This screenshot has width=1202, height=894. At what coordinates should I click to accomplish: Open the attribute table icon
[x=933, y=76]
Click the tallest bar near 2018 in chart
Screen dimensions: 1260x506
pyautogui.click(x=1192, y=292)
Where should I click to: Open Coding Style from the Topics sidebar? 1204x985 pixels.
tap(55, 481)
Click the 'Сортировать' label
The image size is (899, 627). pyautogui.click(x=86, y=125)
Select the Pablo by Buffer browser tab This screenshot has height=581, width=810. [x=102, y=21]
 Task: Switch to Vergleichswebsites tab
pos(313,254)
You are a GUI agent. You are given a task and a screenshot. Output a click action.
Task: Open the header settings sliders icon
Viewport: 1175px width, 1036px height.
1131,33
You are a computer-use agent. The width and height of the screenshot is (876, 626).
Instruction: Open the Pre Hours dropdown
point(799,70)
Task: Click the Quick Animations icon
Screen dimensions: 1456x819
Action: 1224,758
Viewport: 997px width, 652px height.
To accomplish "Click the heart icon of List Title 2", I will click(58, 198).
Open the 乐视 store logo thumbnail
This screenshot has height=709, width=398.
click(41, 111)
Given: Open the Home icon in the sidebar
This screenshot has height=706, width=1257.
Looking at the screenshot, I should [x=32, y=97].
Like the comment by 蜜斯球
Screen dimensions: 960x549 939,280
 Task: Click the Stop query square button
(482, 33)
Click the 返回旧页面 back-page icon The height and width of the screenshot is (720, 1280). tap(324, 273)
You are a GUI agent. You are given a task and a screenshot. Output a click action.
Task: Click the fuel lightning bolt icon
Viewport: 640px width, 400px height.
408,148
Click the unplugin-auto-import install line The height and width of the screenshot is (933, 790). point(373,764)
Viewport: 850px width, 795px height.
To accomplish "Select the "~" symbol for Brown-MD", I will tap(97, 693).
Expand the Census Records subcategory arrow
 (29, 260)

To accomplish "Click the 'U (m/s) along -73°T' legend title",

================

• **CHALLENGE**: Please rewrite the part of the entries that opens with the line containing "Viewport: 850px width, 795px height." and closes at the end of the entries, putting "category" in place of "subcategory" and keeping everything else the same. Return only that part.

• **RESPONSE**:
Viewport: 850px width, 795px height.
To accomplish "Select the "~" symbol for Brown-MD", I will tap(97, 693).
Expand the Census Records category arrow
 (29, 260)

To accomplish "Click the 'U (m/s) along -73°T' legend title",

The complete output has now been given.